### Linear ALgebra

#### Vectors - The Building Blocks of Embeddings

#### What is a Vector?
A vector is a mathematical object that has both magnitude (length) and direction. In RAG systems, vectors represent text embeddings - numerical representations of words, sentences, or documents.
Mathematical Definition:
A vector v in n-dimensional space is written as:

v = [v₁, v₂, v₃, ..., vₙ]

#### Example in RAG Context:

If we have a sentence **The cat sits on the mat**, it might be represented as a 384-dimensional vector:

In [2]:
sentence_embedding = [0.23, -0.15, 0.67, 0.89, -0.34, ..., 0.12]

#### Vector Properties

**Magnitude (Length) of a Vector**:
The magnitude of a vector v is calculated using the Euclidean norm:

||v|| = √(v₁² + v₂² + v₃² + ... + vₙ²)

In [3]:
import numpy as np

# Example embedding vector
embedding = np.array([0.5, -0.3, 0.8, 0.1])
magnitude = np.linalg.norm(embedding)
print(f"Vector magnitude: {magnitude:.4f}")

Vector magnitude: 0.9950


#### Unit Vectors (Normalized Vectors):

A unit vector has a magnitude of 1. This is crucial in RAG systems for fair similarity comparisons:

v̂ = v / ||v||

In [4]:
# Normalize the vector
normalized_embedding = embedding / np.linalg.norm(embedding)
print(f"Normalized vector: {normalized_embedding}")
print(f"New magnitude: {np.linalg.norm(normalized_embedding):.4f}")
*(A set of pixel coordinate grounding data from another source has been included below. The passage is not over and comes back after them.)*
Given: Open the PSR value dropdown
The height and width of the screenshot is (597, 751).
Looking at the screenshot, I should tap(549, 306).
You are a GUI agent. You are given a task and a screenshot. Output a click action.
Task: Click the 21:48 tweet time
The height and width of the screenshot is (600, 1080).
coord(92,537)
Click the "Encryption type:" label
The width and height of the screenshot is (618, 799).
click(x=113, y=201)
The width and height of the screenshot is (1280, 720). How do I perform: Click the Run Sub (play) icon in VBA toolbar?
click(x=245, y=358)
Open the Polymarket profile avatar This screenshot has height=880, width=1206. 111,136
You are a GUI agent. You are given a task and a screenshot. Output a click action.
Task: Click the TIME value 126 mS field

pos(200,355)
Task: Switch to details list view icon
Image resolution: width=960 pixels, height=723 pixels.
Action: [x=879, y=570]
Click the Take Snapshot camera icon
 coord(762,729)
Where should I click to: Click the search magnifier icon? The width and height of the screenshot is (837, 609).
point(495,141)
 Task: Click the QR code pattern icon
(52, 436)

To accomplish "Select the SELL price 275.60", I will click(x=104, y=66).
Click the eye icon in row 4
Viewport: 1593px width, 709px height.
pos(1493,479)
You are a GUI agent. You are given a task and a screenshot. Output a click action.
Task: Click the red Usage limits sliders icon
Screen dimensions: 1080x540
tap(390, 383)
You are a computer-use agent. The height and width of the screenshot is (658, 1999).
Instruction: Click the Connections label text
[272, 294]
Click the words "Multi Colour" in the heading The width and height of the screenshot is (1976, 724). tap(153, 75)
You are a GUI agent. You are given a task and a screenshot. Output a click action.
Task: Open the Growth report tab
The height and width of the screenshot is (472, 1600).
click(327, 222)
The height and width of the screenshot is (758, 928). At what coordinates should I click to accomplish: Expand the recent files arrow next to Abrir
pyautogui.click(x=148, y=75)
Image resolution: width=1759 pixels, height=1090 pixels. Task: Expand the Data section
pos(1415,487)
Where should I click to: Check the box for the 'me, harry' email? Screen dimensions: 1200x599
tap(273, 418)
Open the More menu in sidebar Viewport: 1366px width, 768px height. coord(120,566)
Normalized vector: [ 0.50251891 -0.30151134  0.80403025  0.10050378]
New magnitude: 1.0000


### Vector Operations

**Vector Addition**:
u + v = [u₁ + v₁, u₂ + v₂, ..., uₙ + vₙ]

**Scalar Multiplication**:
c × v = [c × v₁, c × v₂, ..., c × vₙ]

In [5]:
# Combining embeddings from different sources
query_embedding = np.array([0.4, -0.2, 0.6])
context_embedding = np.array([0.3, 0.1, -0.4])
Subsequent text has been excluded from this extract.